I am not talking past you. I am responding directly to the evidence you provided, which you said was “tangible evidence” for the shroud’s authenticity.
The fourteenth to fifteenth century. The Jewish stereotype I showed (which is also seen in the image on the shroud, as described by the sources you posted), dates to that era.
It relates to the image on the Shroud of Turin. You posted videos saying that the image on the Shroud of Turin shows a man with a long ponytail and sidelocks, which the video claims is evidence for the shroud’s authenticity.
There was nothing preventing Jesus from having long hair in the same way that there was nothing preventing him wearing a kimono. However, in both cases it would be so unusual that strong evidence is required to support the claim. This is even more the case when it is claimed that he had a ponytail, and even more the case when it is claimed he had sidelocks.
No I am not asking that question. I don’t care why he had long hair. I am pointing out that the style of long hair which is shown on the Shroud of Turin is highly typical of a medieval Jewish stereotype. This is what we would expect if the Shroud of Turin is a medieval forgery. It is not what we would expect if the Shroud of Turin was authentic.
No. I don’t believe Jesus had sidelocks at all. However, the video you appealed to, says that the man represented in the image on the Shroud of Turin had both long hair in a ponytail, and long sidelocks. The video you appealed to says this is evidence that the man on the Shroud of Turin was Jesus. Please remember that these are claims being made by the source you provided.
I agree. However this is irrelevant to the point I am making. The point I am making is that it is vanishingly unlikely that Jesus would have had long hair in a pony tail, and sidelocks. There is an overwhelming likelihood that Jesus would have looked like this.
Because this is what an average medieval European thought that a Jewish man looked like, since this was the typical medieval Jewish stereotype. Simple.
Maybe you should write to the people whose video you provided as “tangible evidence” for the authenticity of the Shroud of Turin, and explain to them that you now think their “ponytail” theory is wrong. You might be able to help them out in other ways too, such as by explaining to them that the long hair and sidelocks are also totally anachronistic, and highly indicative of a medieval forgery. Maybe next time watch videos before you post them?

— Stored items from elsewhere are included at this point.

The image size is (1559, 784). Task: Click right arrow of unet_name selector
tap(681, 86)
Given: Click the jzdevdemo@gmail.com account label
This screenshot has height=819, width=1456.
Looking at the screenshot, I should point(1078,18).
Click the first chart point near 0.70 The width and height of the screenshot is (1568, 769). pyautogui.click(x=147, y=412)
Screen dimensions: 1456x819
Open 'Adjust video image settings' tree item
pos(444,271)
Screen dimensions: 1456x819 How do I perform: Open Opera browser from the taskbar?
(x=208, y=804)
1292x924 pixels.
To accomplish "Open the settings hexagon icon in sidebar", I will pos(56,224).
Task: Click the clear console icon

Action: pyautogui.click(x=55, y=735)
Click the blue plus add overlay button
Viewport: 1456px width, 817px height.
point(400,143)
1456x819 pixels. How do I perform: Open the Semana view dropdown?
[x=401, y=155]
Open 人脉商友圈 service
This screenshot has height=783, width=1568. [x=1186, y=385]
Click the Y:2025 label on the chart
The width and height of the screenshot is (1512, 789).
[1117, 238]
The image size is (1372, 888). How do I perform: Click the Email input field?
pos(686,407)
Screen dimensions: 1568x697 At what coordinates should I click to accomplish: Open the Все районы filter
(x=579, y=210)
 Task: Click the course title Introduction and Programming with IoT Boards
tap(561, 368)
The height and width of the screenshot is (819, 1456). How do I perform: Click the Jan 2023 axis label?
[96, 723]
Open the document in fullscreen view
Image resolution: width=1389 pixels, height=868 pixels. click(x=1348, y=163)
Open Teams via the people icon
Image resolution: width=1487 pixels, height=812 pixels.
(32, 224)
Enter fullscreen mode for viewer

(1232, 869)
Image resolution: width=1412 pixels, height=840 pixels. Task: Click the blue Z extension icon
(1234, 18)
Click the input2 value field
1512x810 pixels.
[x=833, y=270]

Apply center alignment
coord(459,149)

Do you know the Codex Pray and do you realize that by itself it falsifies the medieval dating?
Moreover, the image on the shroud being a negative, how on earth would a super forger would have had the idea to produce a negative at a time where photography was unknown?
No it’s a very good example, because the likelihood of the two is highly similar. The Romans traded with the Chinese, and the Chinese traded with the Japanese, so it’s just barely possible but incredibly unlikely that Jesus could have worn a kimono, just as it’s just barely possible but incredibly unlikely that Jesus would have worn his hair in the same style as a medieval Jewish stereotype. In both cases strong evidence must be presented, since the likelihood is incredibly low.